**Passage provided:**

(begin)

Why dont you make it so it costs 20 gold to progress a floor while we are at it. You can always get 20 gold per floor, or you can use the pawn shops or other systems to get gold. AND you can stockpile gold to make sure you can keep progressing floors in case you get "baD RnG" and cant find much later. Its a skill issue if you cant figure out how to get 20 gold per floor.
I'm certain that the majority of the people taking issue with Tiny Rogues' implementation of mechanics/systems enjoy plenty of other complex games. You're assuming that everyone critiquing the current iteration of the game only plays Cookie Clicker or something. But I guess you have to make that assumption in order for your childish "if you don't like it's because you can't handle it" thing to make any sort of sense.
I'd also challenge you to name any comparable games that are higher on your 10 point complexity scale. But then you might find that all or most of the people who don't like Tiny Rogues version of complexity actually love those games because, again, the issue isn't just complexity in and of itself, but the implementation of complexity.
You have to ask the more difficult questions like, why does this system feel complex to players? Instead of just going "It doesn't bother me personally so that means it's good and I have to defend it". That feedback has no value, both to other players and to the developers who wish to understand how players feel about specific parts of their game.
"All or most" people love Tiny Rogues too, it has roughly 97% positive reviews on Steam and a large playerbase for a solo dev indie game. I very much doubt anyone that thinks Alignment is too much is going to be lining up to play actually complex games.
I'm assuming by "Comparable" you mean other twinstick roguelike action games, in which case most of them aren't as complex. The popular ones like Isaac often get played by people cheating at them, using mods to remove the vague aspects or complex aspects, and people google how to do things like unlock the tainted characters. I still wouldn't call Isaac as mechanically complex as tiny rogues because it doesn't typically ask the player to think or manage anything more complex than key/bomb/coin, there's no inventory management or weight management and the "alignment" in Isaac is just picking up a single item you're guaranteed to see from a choice of 2. You play that game by stacking up buffs and the most complex it gets is the alt path asking you to do a few specific tasks, or playing specific characters that the community complains about for being complex. If by "Comparable" you just mean more complex games, here you go:
Steel Batallion requires a dedicated controller with something like 40 buttons on top of dials and switches and pedals. Even learning the controls is more effort than remembering on Heaven runs to visit the good shop and memorizing all the ways to maximize your odds. If you die because you fail to eject when asked, your save file is wiped, and the game has no mercy on people unwilling to learn and improve from mistakes.
There's La-Mulana, which is complex in that it actually demands the player take notes and do high level thinking across the entire game map to solve puzzles if they're not cheating. It's a simple looking game that many people have played but very few can fully beat without looking up solutions online.

(end)

**Material provided:**
(begin)

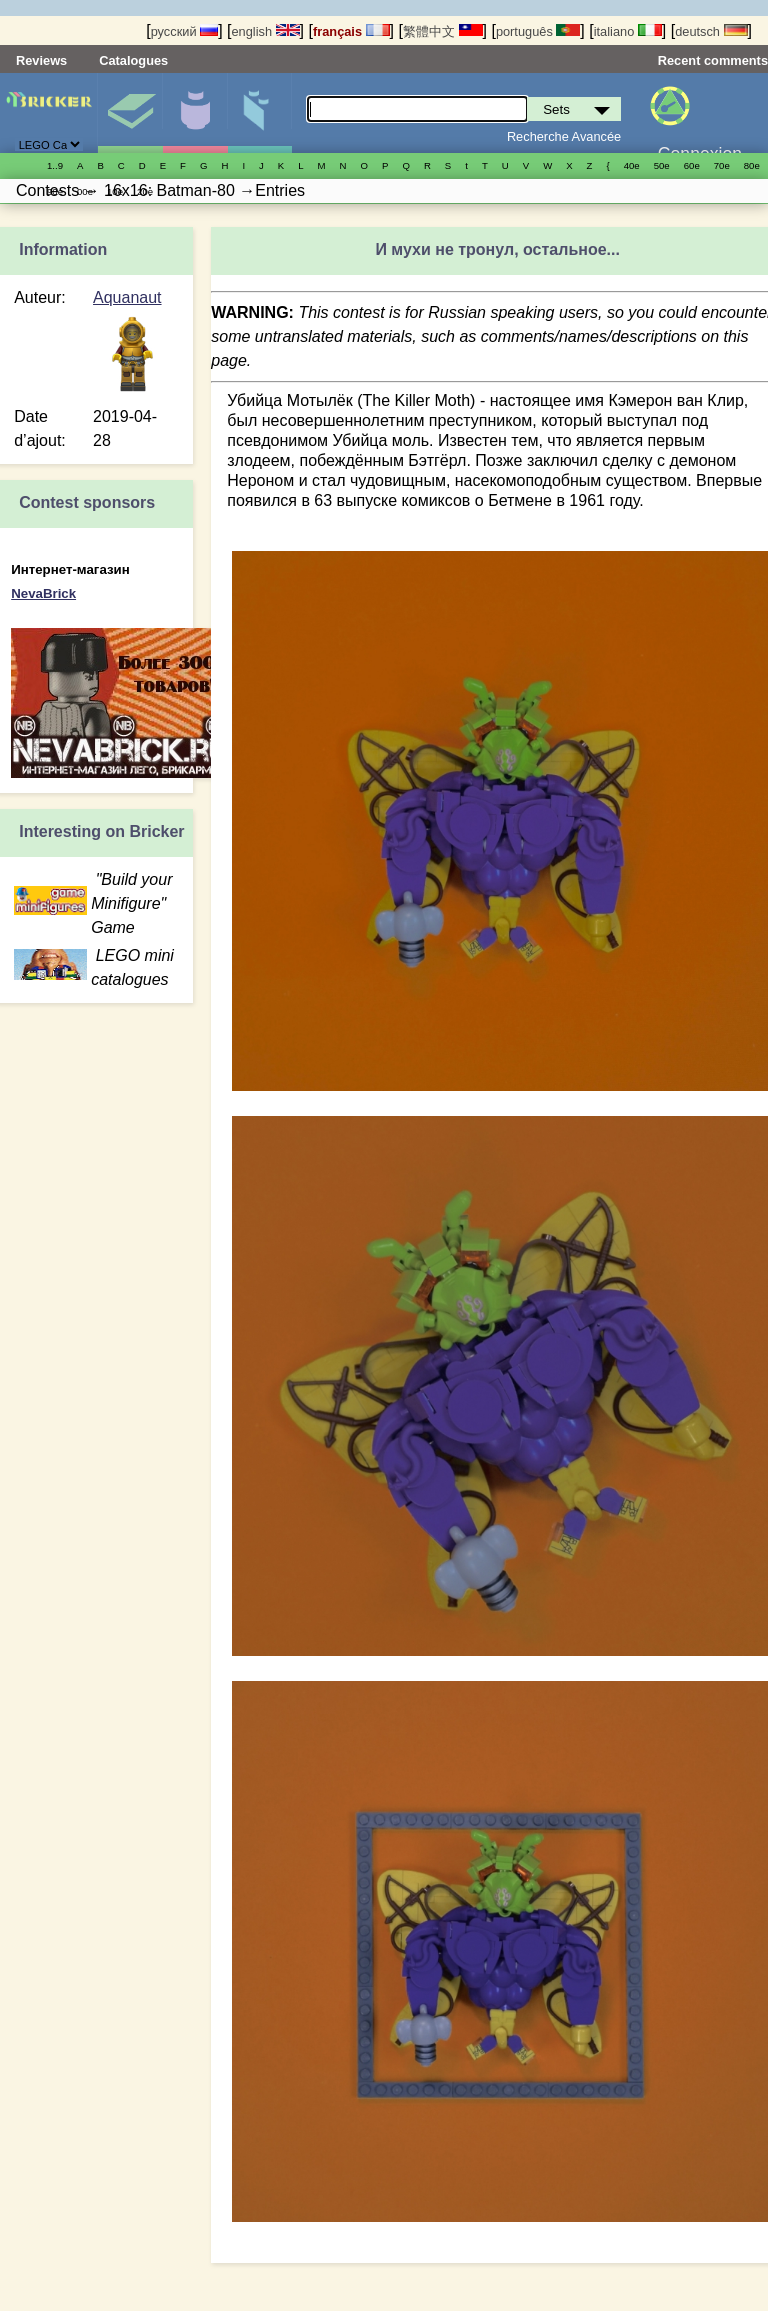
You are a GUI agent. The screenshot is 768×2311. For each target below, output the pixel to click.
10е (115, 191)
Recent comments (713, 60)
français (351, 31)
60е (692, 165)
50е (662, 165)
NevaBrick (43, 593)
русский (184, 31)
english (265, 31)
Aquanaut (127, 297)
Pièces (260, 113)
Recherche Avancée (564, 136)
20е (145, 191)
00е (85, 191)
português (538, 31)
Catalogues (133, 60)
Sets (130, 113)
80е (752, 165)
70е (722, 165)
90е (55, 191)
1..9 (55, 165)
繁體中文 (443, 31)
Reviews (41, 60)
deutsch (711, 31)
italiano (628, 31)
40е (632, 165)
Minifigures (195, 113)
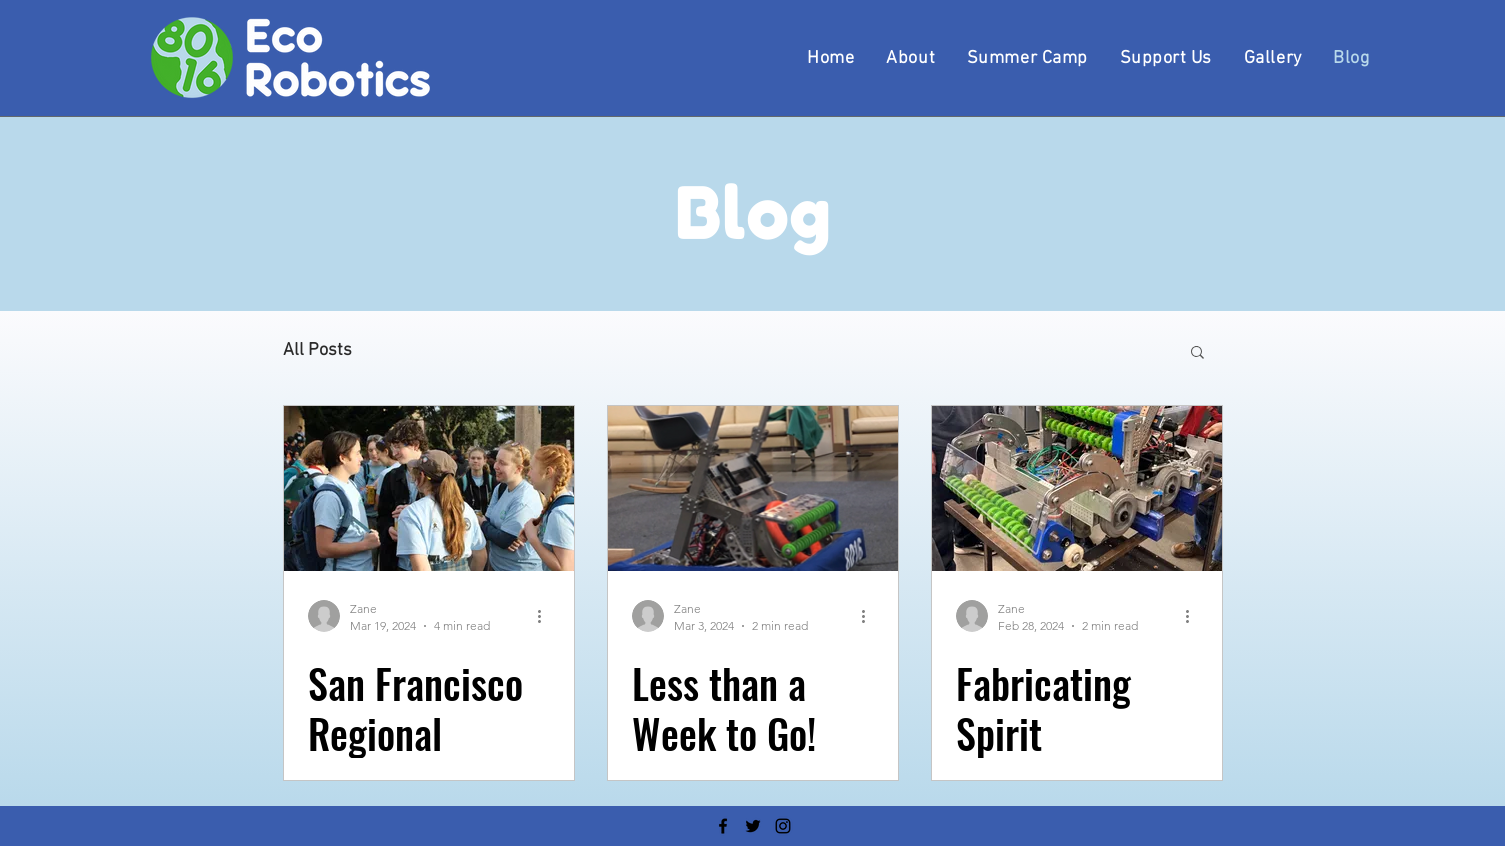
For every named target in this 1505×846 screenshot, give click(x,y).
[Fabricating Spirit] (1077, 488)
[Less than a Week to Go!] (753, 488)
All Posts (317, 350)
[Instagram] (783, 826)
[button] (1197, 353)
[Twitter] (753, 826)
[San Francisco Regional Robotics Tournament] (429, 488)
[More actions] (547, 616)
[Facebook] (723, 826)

(end)

**Required actions:**
**1)** Edit the listing by swapping "Twitter" for "X", then write out the lines starting with the line containing "[button] (1197, 353)" and going on through the end of the listing, with nothing else altered.
**2)** Carry on the forum argument about complexity in Tiny Rogues from the point where it stops.

**Written answers:**
**1)**
[button] (1197, 353)
[X] (753, 826)
[San Francisco Regional Robotics Tournament] (429, 488)
[More actions] (547, 616)
[Facebook] (723, 826)

**2)**
Cookie Clicker. Oh, you thought I'd say that game is simple because you just click a cookie? Well you're letting bias blind you, it's absolutely got more complexity than Tiny Rogues when it comes to mechanics that require thought instead of just reading the text on screen. Someone that thinks alignment is too complex is not going to learn the optimal ways to set up their farming plots, they're probably not going to touch the stock market at all unless they're just guessing at it, they're not going to have the patience to get all of the achievements which actually has an impact since achievements fuel your multipliers in Cookie Clicker. The kind of player that thinks Alignment in Tiny Rogues is too complex is the kind of player that will think Wrinklers are enemies and pop them on sight forever.
If you're telling me the people that think alignment is too complex would be willing to truly learn Steel Batallion or Cookie Clicker La-Mulana without cheats, you're just wrong. Those are all games in the "it's not for everyone" group, not every game has to exist for the lowest common denominator that want only the simplest mechanics and least amount of player thought.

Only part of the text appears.